Boris Becker will be able to watch Wimbledon from his prison cell next week – 37 years after he first won the tournament aged 17.
The German, 54, is serving a two-and-a-half year sentence for hiding £2.5million of assets in a bankruptcy fraud case. But the three-time Wimbledon winner can watch his friends John McEnroe and Andrew Castle on the BBC from HMP Huntercombe in Oxfordshire.
Foreign nationals are held there ahead of deportation. A report on HMP Huntercombe this week revealed that all well-behaved prisoners have access to a television.
Inmates also have phones in cells and can video-call loved ones, though Becker split from second wife Lilly in 2018.
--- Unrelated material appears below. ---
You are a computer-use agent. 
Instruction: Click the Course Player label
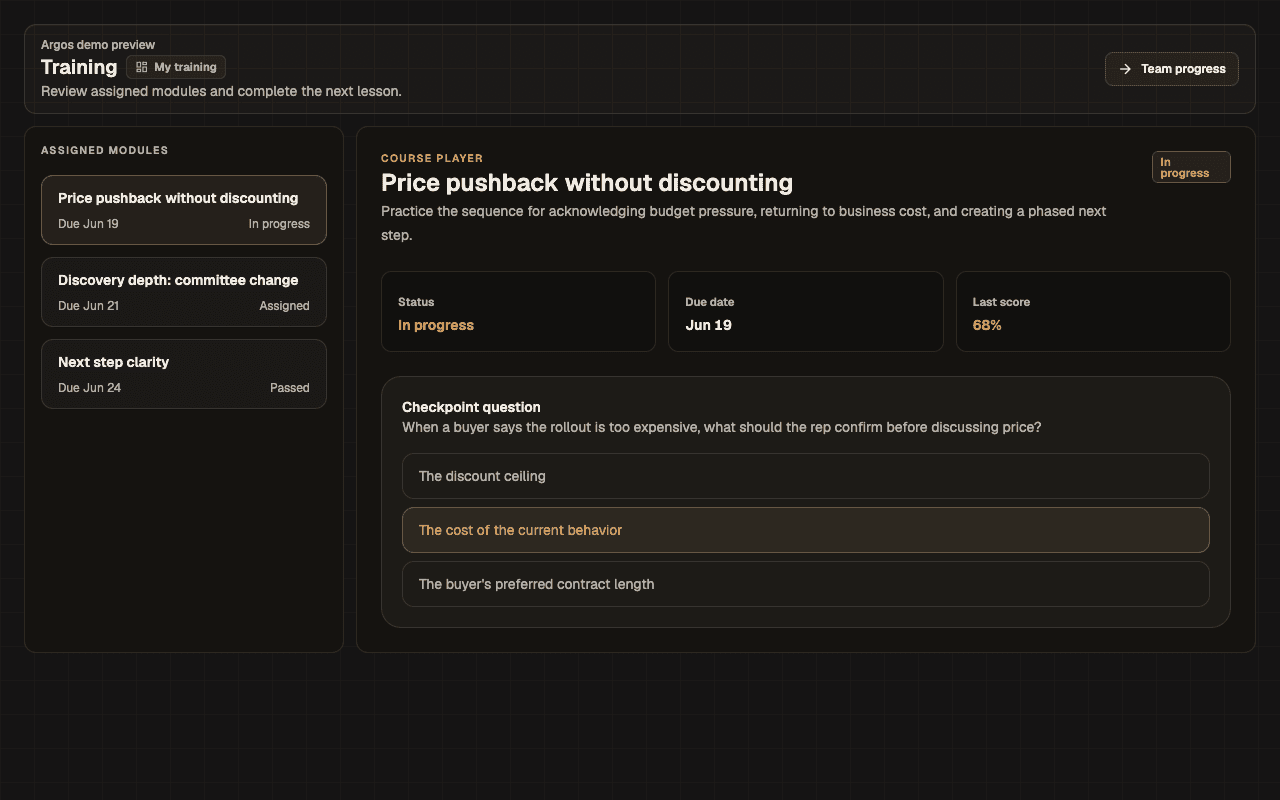click(432, 158)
Convicts are treated fairly and humanely, the Independent Monitoring Board added.
BBC commentator McEnroe, 63, said this week: “Boris is a friend of mine, this is just horrible. I want to see him.”
The pair played each other 10 times as pros before becoming colleagues at the BBC.
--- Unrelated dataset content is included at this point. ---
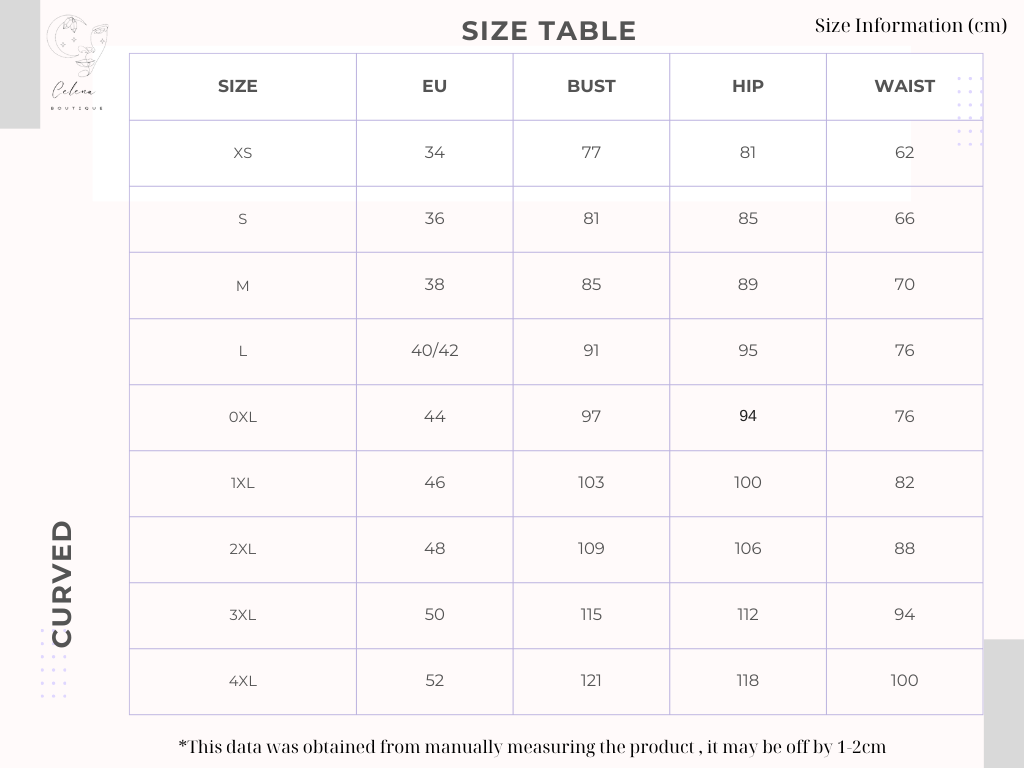Click the M size row label
Image resolution: width=1024 pixels, height=768 pixels.
242,286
Meanwhile, Becker's 12-year-old son Amadeus is struggling to come to terms with his dad being sent to jail, the tennis legend's ex-wife Lilly has explained.
Last month, she told Piers Morgan on Talk TV: "I completely broke down. I couldn't believe what I was hearing because I was convinced he was going to get off a little bit lighter. I had to keep it together, I do not know how I did it.
"I was prepared. I kept him [Amadeus] out of school. He was upstairs. I had to break it down to him. We as a family had purposely not spoken about the trial. I had no choice but to break his heart last Sunday. I don't wish this upon anybody.
"It was the hardest thing I have had to do. He couldn't grasp it and still can't. It breaks my heart."